— DESCRIPTION OF THE TASK —
Report how many lines in the records below hold the word "computer". Add nothing to the number.

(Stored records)

======

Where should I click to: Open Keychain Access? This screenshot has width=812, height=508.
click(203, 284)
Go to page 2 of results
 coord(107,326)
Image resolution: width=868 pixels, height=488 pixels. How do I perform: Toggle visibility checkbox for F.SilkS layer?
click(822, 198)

======

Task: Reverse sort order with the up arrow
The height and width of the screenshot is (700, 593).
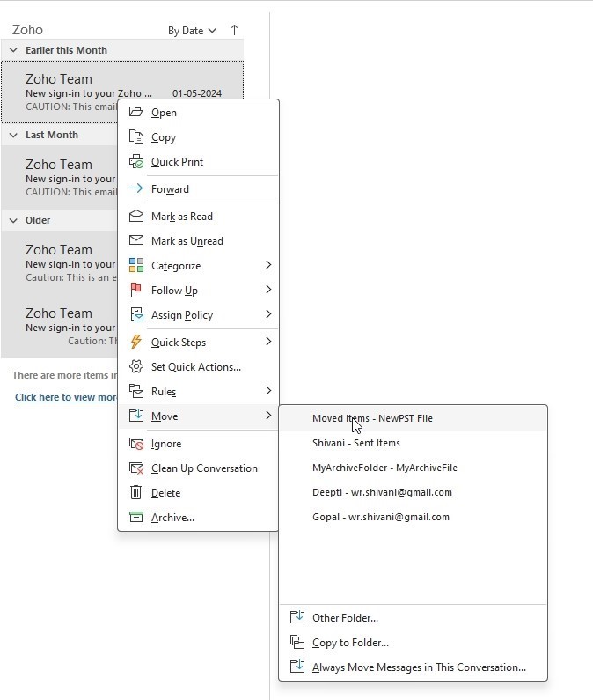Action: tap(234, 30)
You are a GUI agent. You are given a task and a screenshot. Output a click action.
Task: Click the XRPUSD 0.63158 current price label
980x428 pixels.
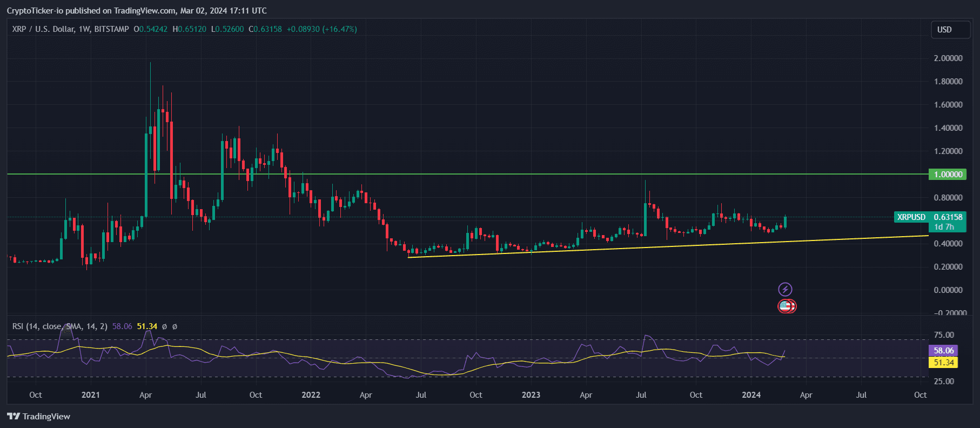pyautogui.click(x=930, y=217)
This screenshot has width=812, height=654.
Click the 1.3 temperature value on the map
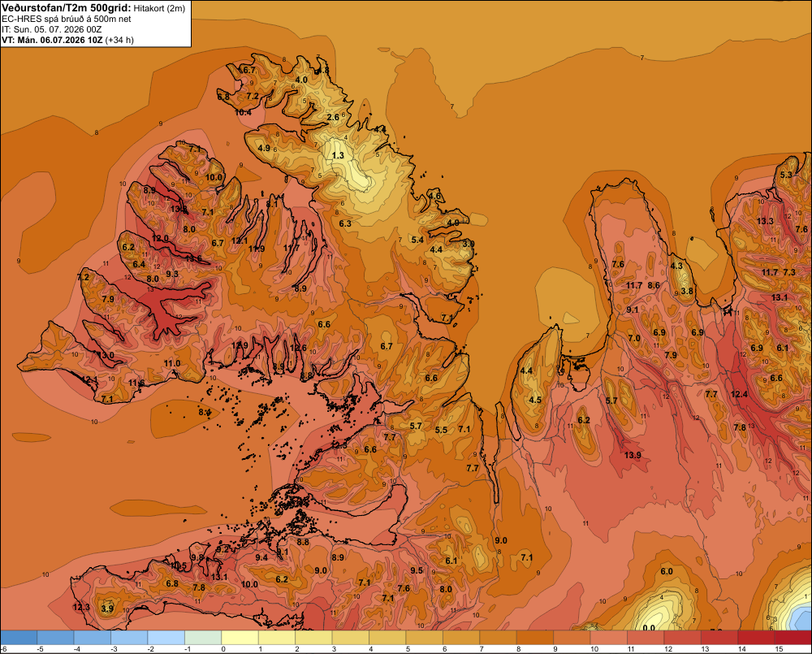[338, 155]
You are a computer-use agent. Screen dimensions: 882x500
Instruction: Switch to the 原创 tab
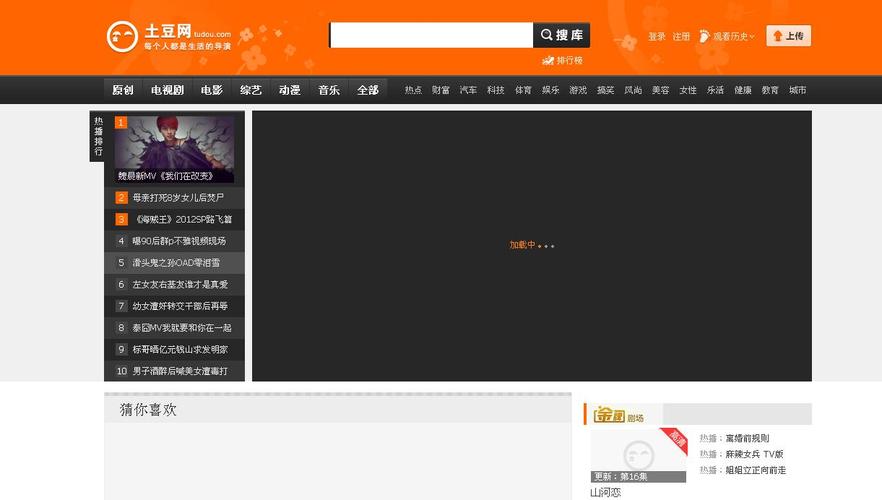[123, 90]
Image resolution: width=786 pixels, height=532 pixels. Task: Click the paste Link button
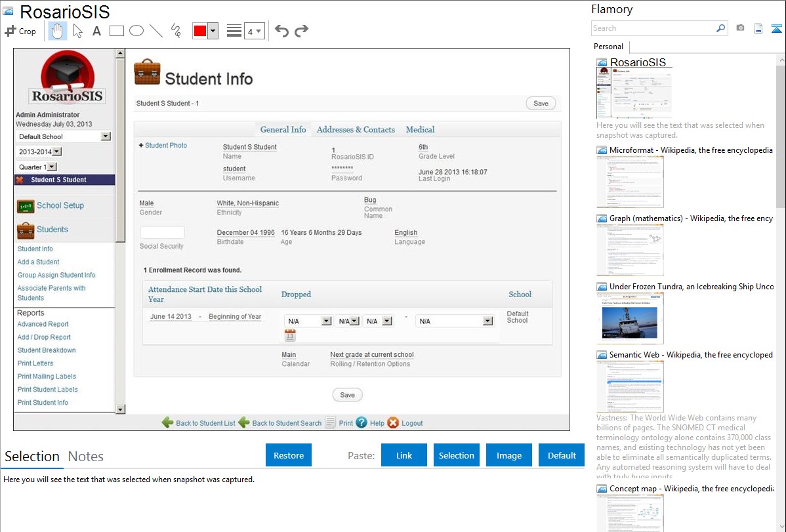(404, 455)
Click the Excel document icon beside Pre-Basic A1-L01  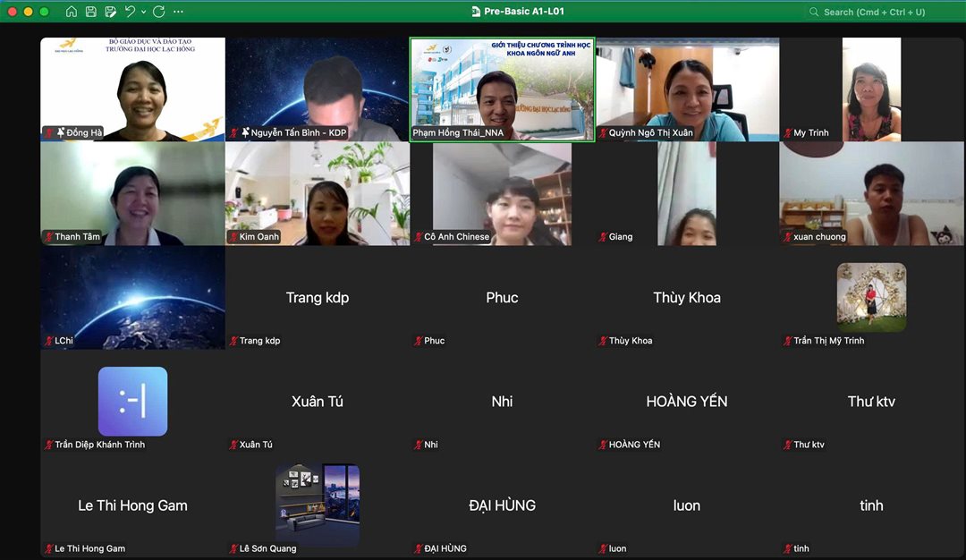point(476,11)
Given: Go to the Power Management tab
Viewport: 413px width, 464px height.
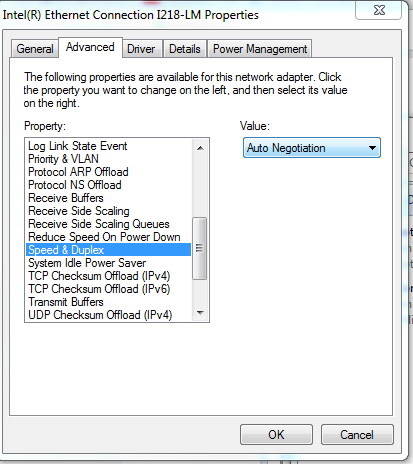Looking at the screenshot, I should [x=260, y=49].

======

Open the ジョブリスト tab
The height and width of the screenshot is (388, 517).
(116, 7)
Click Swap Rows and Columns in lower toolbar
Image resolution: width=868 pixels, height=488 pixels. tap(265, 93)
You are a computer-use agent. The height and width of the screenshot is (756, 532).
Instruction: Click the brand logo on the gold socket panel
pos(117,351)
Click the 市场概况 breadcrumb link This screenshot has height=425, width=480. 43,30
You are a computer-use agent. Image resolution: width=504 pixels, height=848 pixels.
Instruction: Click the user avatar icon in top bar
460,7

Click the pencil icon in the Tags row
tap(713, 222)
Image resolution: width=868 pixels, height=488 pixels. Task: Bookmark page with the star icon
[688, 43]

======

— OUTPUT BELOW —
3